| Document passage |
<<<<

Prophet Forecast Tool Calculator

Model smooth trends and shifts from your history. Add seasonal waves and optional holiday impacts. Compare scenarios, then download results in seconds easily here.

Inputs

Use ISO dates when possible (YYYY-MM-DD).
Affects future date stepping and season periods.
Number of future periods to predict.
Logistic uses a bounded curve.
Only used for logistic growth.
Only used for logistic growth.
Higher K captures more wiggle.
Uses ~30.44 day period.
Uses 365.25 day period.
Adds piecewise linear trend flexibility.
Lower values reduce overfitting.
Controls seasonal amplitude.
Only used if holidays enabled.
Provide holiday dates below.
Used for interval bounds.
Limits rows shown on screen.
Example: 2026-01-01,120
Header preferred: date,value
One per line. Leave blank if unused.

Example Data Table

Use this structure in your CSV or pasted lines.

DateValue
2026-01-01120
2026-01-02128
2026-01-03126
2026-01-04135
2026-01-05142
2026-01-06138

Formula Used

This calculator uses a decomposable forecasting model:

  • Linear mode: ŷ(t) = g(t) + s(t) + h(t)
  • Logistic mode: z(t) = logit((y(t)−floor)/(cap−floor)), then ẑ(t) = g(t)+s(t)+h(t), and ŷ(t)=inverse-logit(ẑ(t))

Trend g(t) is a piecewise linear function with changepoints:

g(t) = β0 + β1·t + Σj δj·max(0, t − cj)

Seasonality s(t) uses Fourier series terms for enabled periods:

s(t) = Σk [ ak·sin(2πk·t/P) + bk·cos(2πk·t/P) ]

Holiday effects h(t) use an indicator regressor:

h(t) = γ·I(t is a holiday)


Parameters are fitted with ridge-regularized least squares: β = (XᵀX + λI)⁻¹ Xᵀy where λ is derived from the prior-strength inputs to stabilize estimates.

How to Use This Calculator

  1. Paste your time series as date,value lines or upload a CSV.
  2. Select frequency, horizon, and growth type. Use logistic only when you know realistic cap and floor.
  3. Enable seasonalities and choose Fourier terms (K). Start small, then increase if needed.
  4. Enable changepoints for series with shifts. More changepoints can overfit noisy data.

>>>>

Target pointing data
<<<<

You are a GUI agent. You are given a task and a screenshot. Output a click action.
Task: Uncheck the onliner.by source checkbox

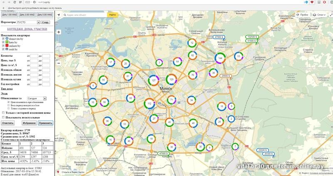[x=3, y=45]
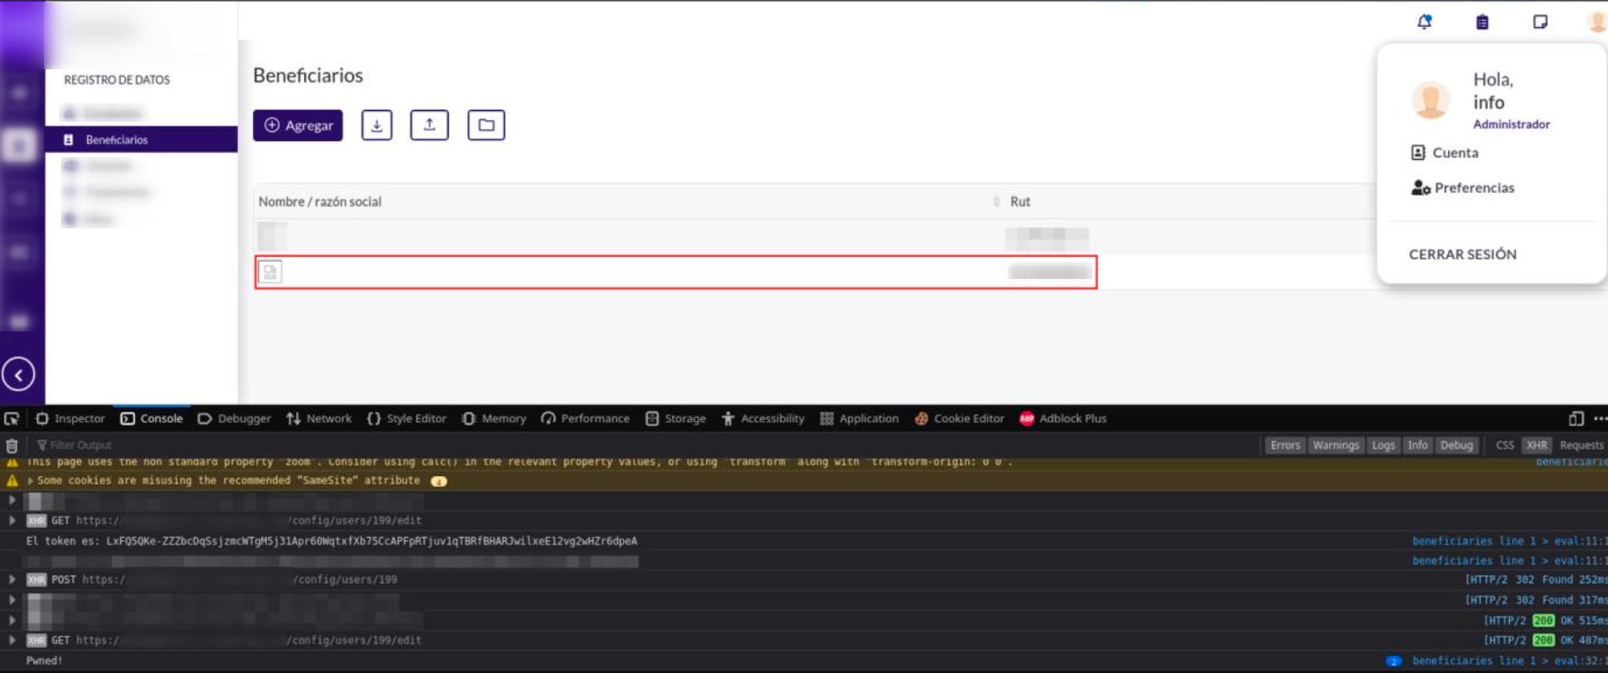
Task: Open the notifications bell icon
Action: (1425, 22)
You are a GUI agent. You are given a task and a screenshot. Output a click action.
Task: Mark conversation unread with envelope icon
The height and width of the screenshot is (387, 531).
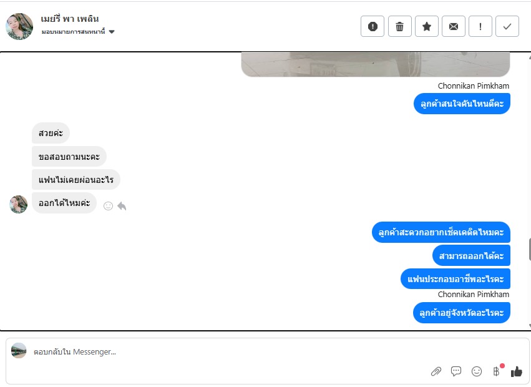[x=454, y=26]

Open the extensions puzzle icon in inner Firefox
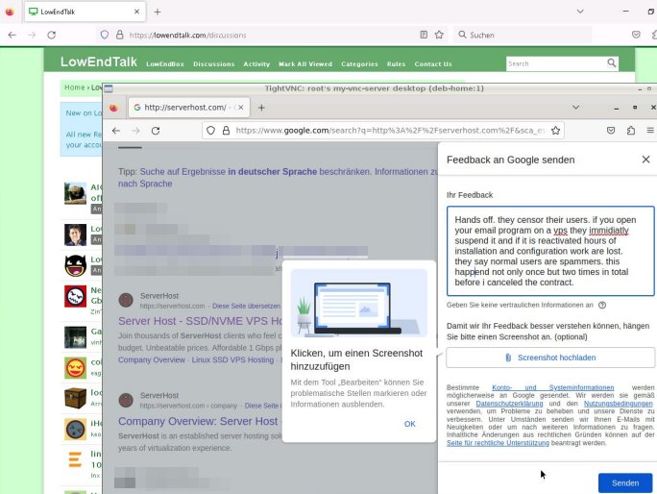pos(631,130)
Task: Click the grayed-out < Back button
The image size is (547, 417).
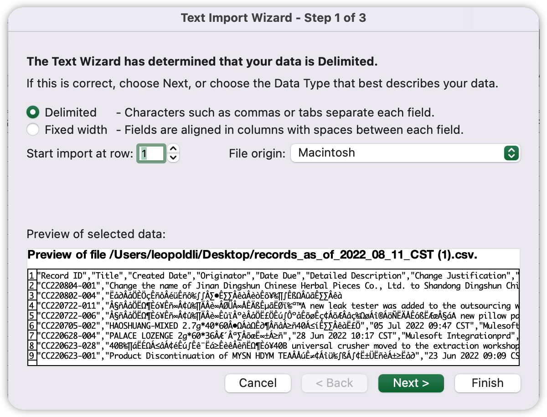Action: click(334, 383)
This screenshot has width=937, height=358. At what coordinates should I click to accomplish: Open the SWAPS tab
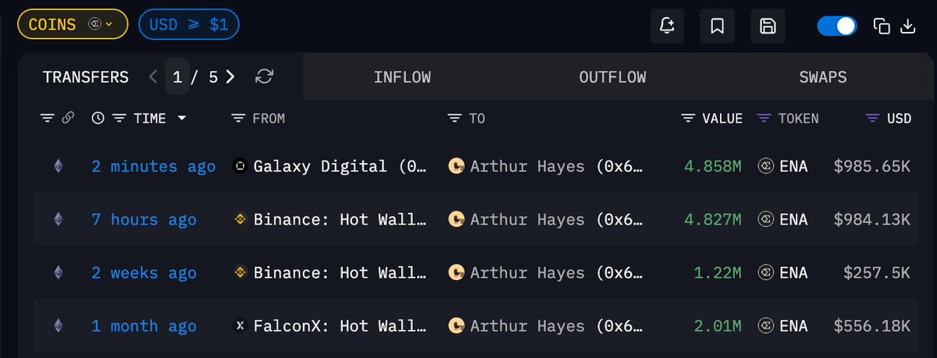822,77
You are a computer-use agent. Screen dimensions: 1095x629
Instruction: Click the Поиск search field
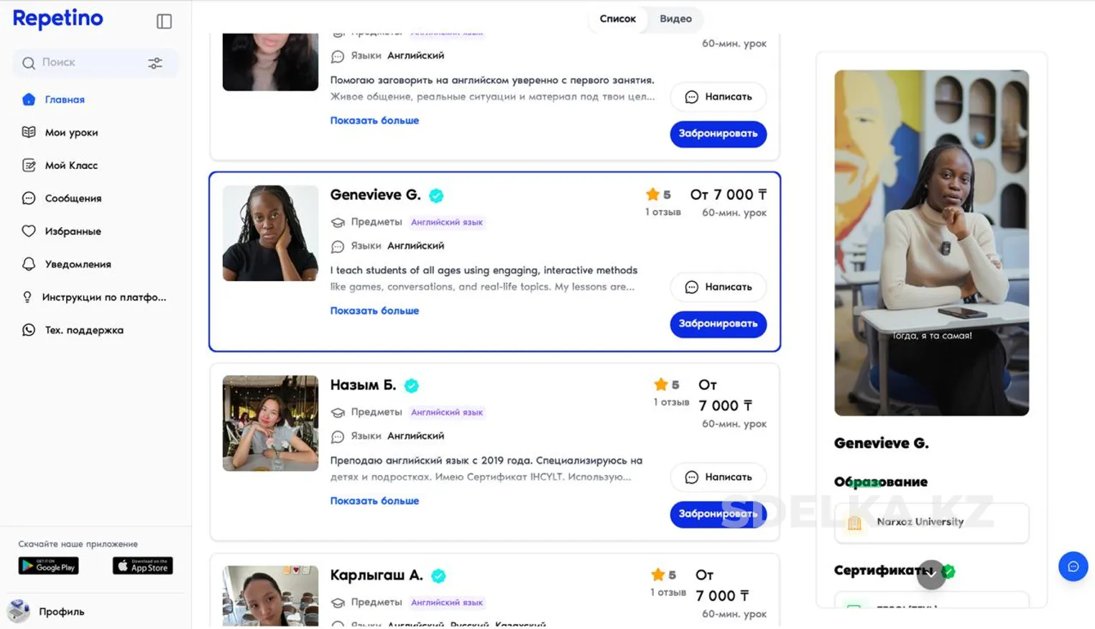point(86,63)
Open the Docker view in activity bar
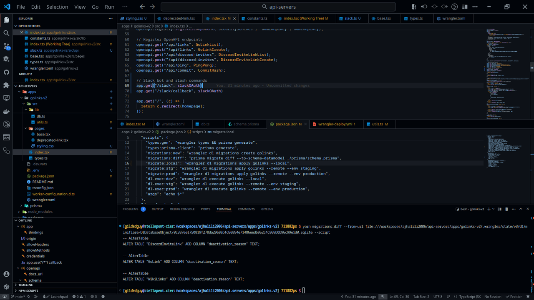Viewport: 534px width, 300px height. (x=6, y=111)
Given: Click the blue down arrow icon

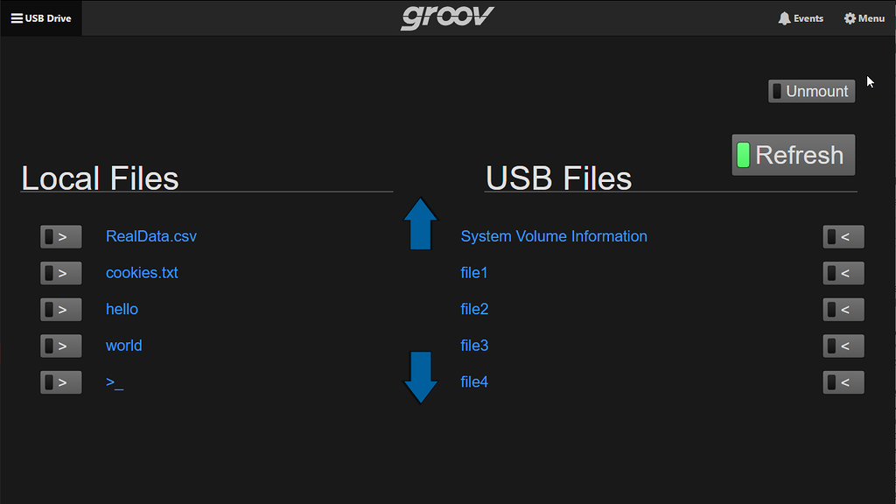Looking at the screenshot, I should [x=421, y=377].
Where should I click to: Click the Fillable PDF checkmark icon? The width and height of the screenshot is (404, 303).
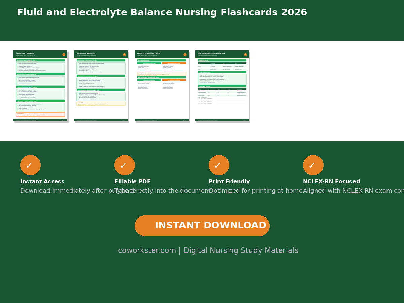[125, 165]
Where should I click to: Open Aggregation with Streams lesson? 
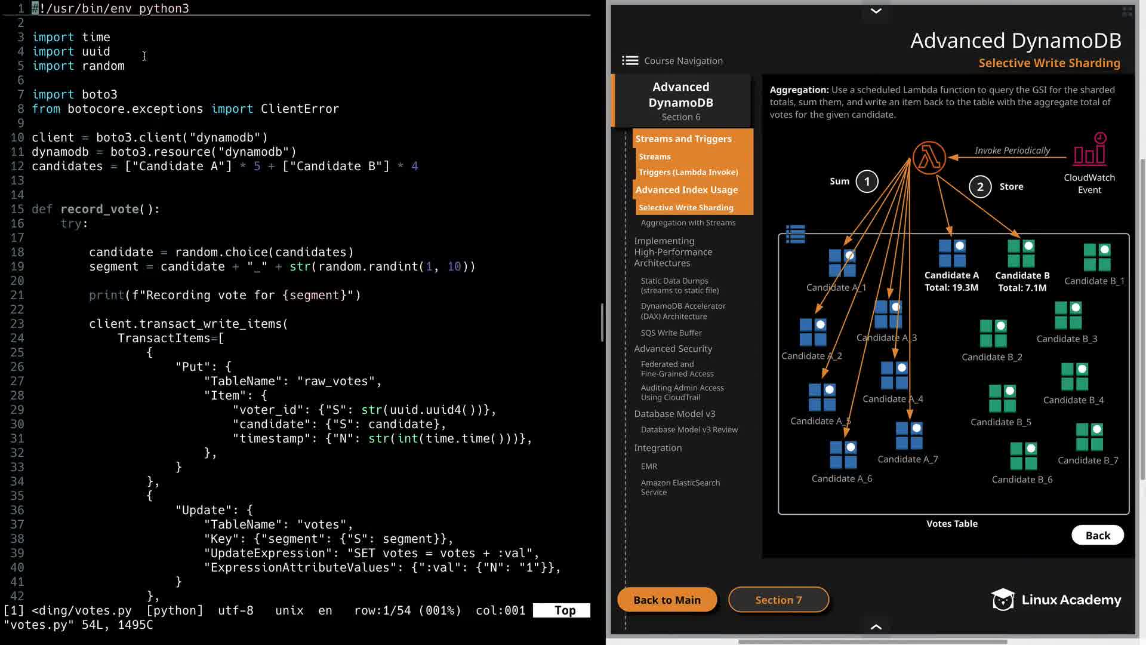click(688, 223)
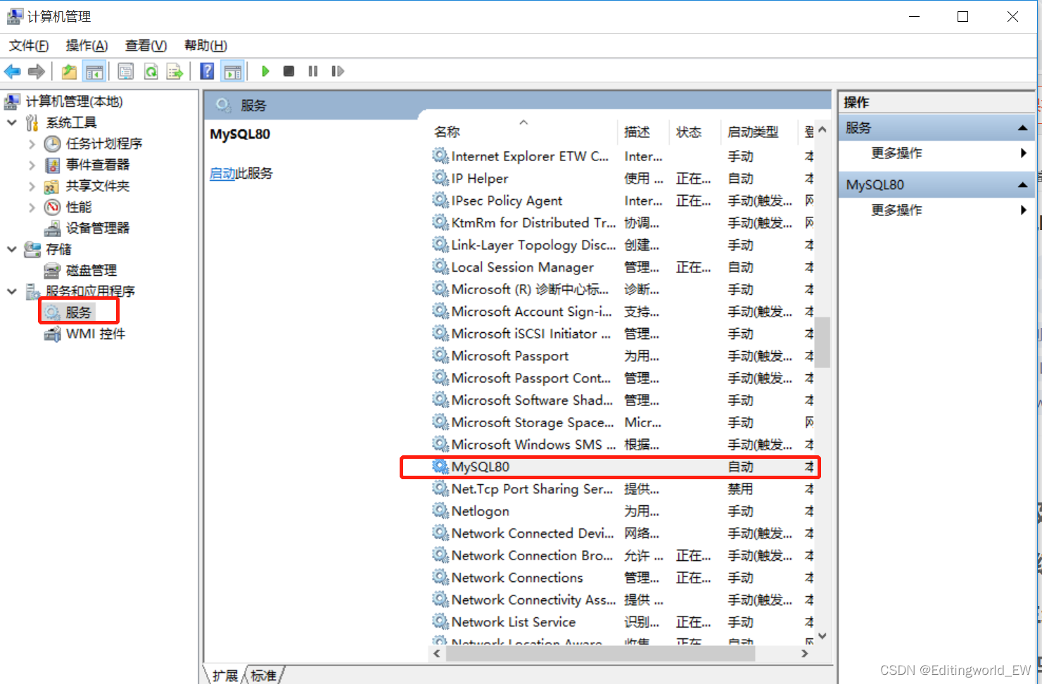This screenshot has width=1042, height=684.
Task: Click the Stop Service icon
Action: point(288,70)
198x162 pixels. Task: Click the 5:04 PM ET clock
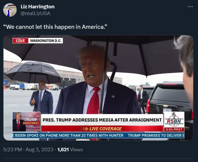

>>>>

| Exercise 1 |
Answer these about the forecast calculator page:
(a) What method is used to fit the parameters?
(b) When does the page say to use logistic growth?
(c) What header is preferred for the input data?
| Exercise 2 |
Write the next part of the forecast calculator page, picking up after its last line.

| Written reply 1 |
(a) Ridge-regularized least squares.
(b) Only when you know a realistic cap and floor.
(c) date,value

| Written reply 2 |
  5. Optionally add holidays as dates to capture spikes or dips.
  6. Run the forecast. Review intervals, then export CSV or PDF for reporting.

Decomposable structure for practical forecasting

This tool models a time series as trend, seasonality, and optional holiday effects, producing forecasts that remain interpretable under business scrutiny. The trend component captures baseline growth and allows shifts through changepoints, which are spaced across the observed history. Seasonal components use Fourier terms to represent repeating patterns without requiring dummy variables for every calendar position. Holiday indicators add a targeted lift or drop on specified dates, helping explain promotional spikes and operational slowdowns.

Trend flexibility with changepoints

Piecewise linear trend improves fit when the underlying level changes because of pricing, policy, channel mix, or supply constraints. Each changepoint introduces a hinge feature max(0, t − c), allowing slope adjustments after c. More changepoints increase flexibility but can chase noise, so the prior-strength input stabilizes estimates via ridge regularization. Begin with moderate changepoints, review residual variability, then simplify if intervals widen too much.

Seasonality design and Fourier terms

Weekly, monthly, and yearly seasonalities are optional because not every series repeats on all cycles. Each enabled seasonality adds 2K sine and cosine terms, where K controls smoothness versus responsiveness. Small K values capture broad oscillations; larger K values represent sharper peaks, such as weekend surges. When sampling is weekly or monthly, periods are still represented on the internal day-based index, keeping the feature design consistent.

Uncertainty intervals for decision support

The forecast includes lower and upper bounds computed from residual dispersion and a selected confidence level. Residual standard deviation summarizes how well the fitted structure explains history. Wider intervals may indicate regime changes, missing regressors, or irregular data. Narrow intervals suggest stable patterns but should still be stress-tested with different seasonality settings. Exportable outputs support scenario review, reporting, and downstream planning.

Data handling and export workflow

Inputs accept pasted lines or a CSV file containing date and value columns, with automatic sorting and de-duplication by date. Frequency detection uses median spacing and guides future date stepping. Logistic growth can be chosen when realistic floor and cap bounds exist, preventing runaway forecasts. After running the model, results appear above the form for iteration, and exports provide a CSV or a compact PDF summary.

FAQs

What data frequency works best?

Use consistent spacing between dates. The tool can detect daily, weekly, or monthly spacing, but mixed intervals reduce accuracy. If your data is irregular, resample or aggregate first to stabilize trend and seasonal signals.

How many changepoints should I use?

Start with 6 to 10 for medium histories. Increase if you know there were multiple structural shifts. Decrease when forecasts look overly reactive or intervals become very wide.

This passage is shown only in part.